• Complete the following:
(A) In the thread below on PCA with missing data, which Julia package is linked as handling PCA with missing data?
(B) List every like count shown in the thread on PCA with missing data, in the order they appear.

• Extract:
= = = =

Principal Components Analysis on datasets with missing data

Hey all -

I’m sort of new to principal components analysis - especially in Julia, but I’ve been digging through @nassarhuda’s great Dimensionality Reduction notebook but am running into an issue because the data I’m working with has a good number of missing values. Here’s what it looks like:

This is first an issue with the normalization the notebook recommends. It looks like I can’t do the normalization in the presence of missing values - and just get back a matrix full of missing values.

Obviously, this is not what I need. But I can drop out my missing data and do the same normalization process on what remains:

I then have no trouble running the PCA, but I am not sure how I can get this matched back on to my original dataframe, since it doesn’t have indices or the same dimensions as the original dataset. I also would love to be able to include observations with some missing data on some columns. Is that possible?

Any guidance would be greatly appreciated!

PCA with missing data is nontrivial, you have to make some assumptions.

Personally I would recommend implementing Bayesian PCA, you will find many sources online. But there are also other alternatives.

2 Likes

https://github.com/madeleineudell/LowRankModels.jl
handles PCA with missing data

8 Likes

Somehow I had never seen this package. It seems very well made - thanks for this.

1 Like

There is the function skipmissings in Missings.jl.

t = skipmissings(eachcol(mat)...)

then you can iterate through the indices of t to determine which rows in the data don’t have missing observations.

No guarantees about the speed of this approach though, but if you are only doing it once it should be okay.

EDIT: t is a tuple, if that isn’t clear by running the code. You want the indices of the first element of t, which is an iterator.

1 Like

It is quite useful. Unfortunately, it has historically been maintained only very sporadically and many have kept their own forks of it as a workaround. I noticed a large PR was merged recently to brush it up, hopefully it will keep on track in the future :slight_smile:

3 Likes

= = = =

• Extracted data:

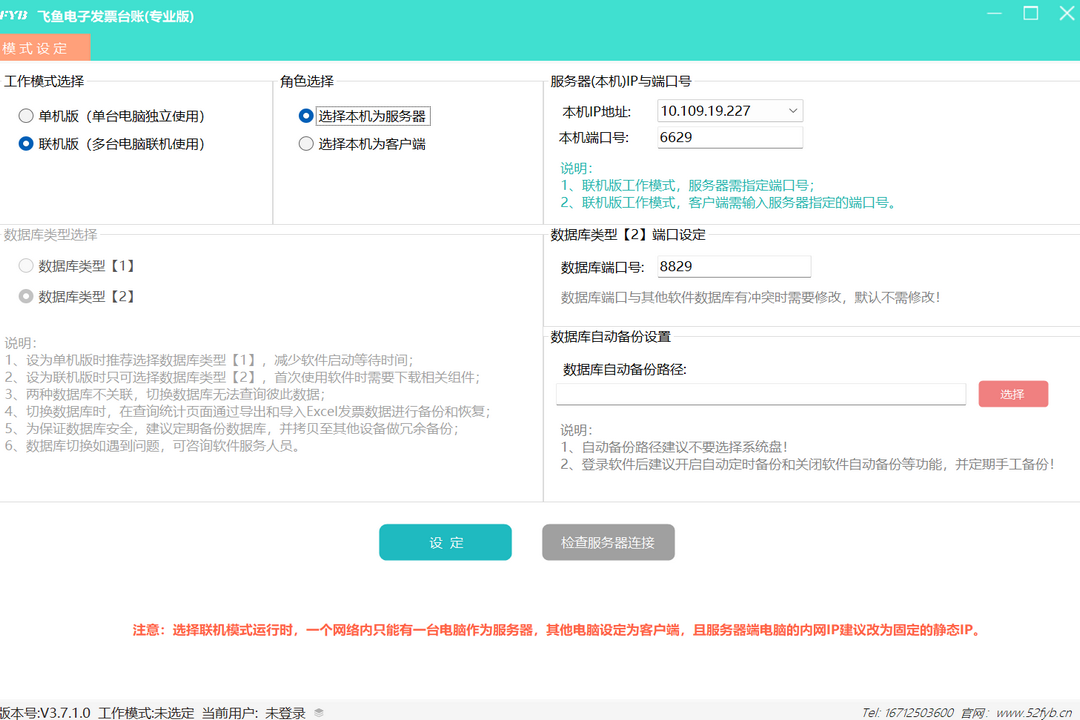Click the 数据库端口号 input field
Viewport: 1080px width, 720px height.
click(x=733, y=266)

= = = =

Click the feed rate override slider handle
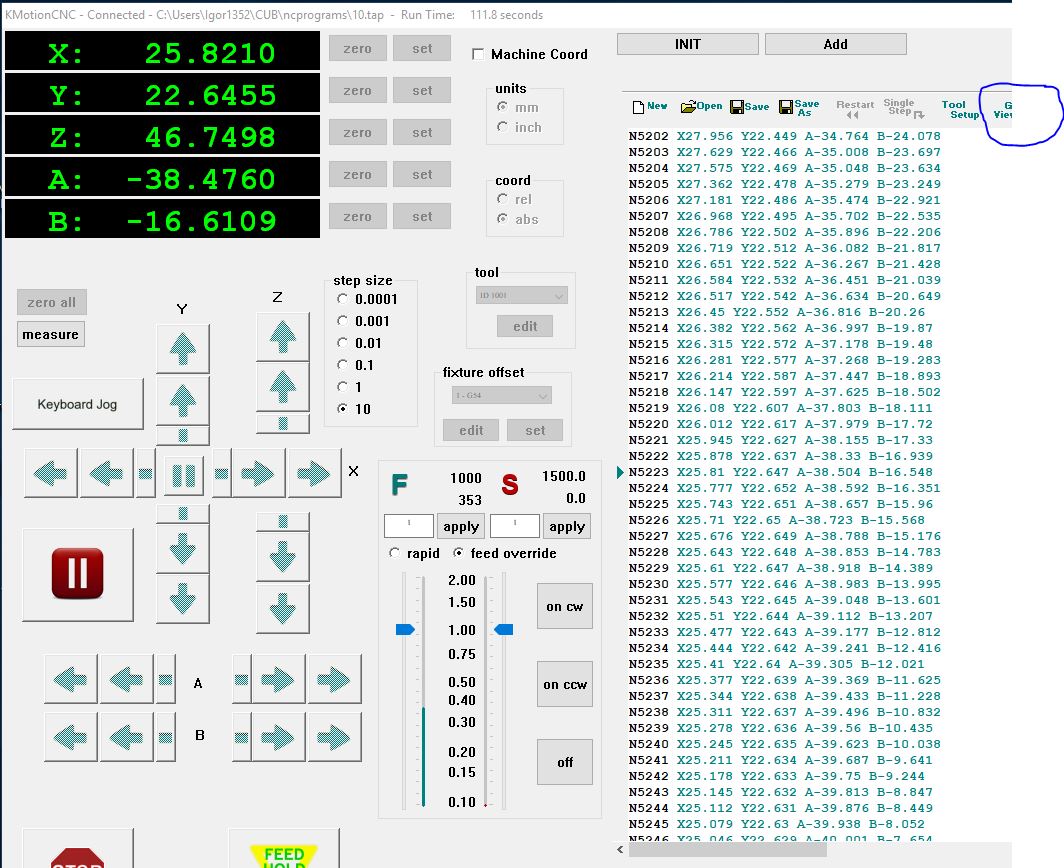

= = = =

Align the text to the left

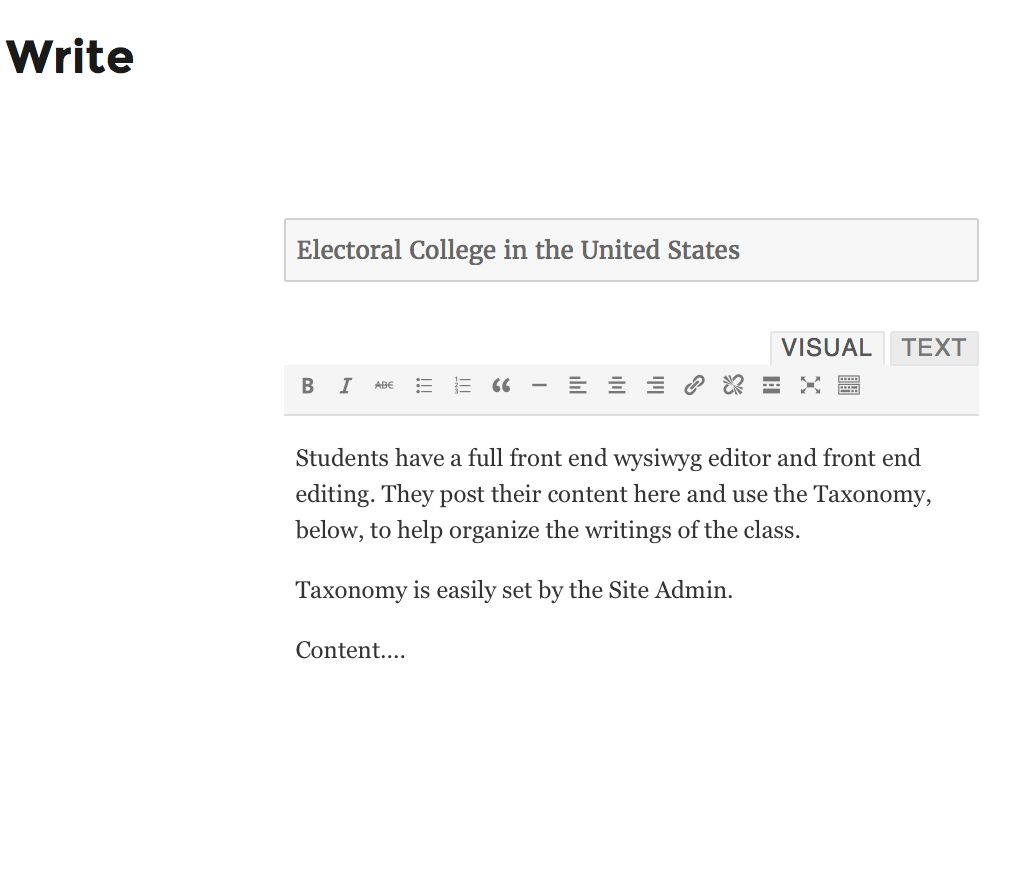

= = = =

• Responses for each task:
(A) LowRankModels.jl

(B)
2 Likes
8 Likes
1 Like
1 Like
3 Likes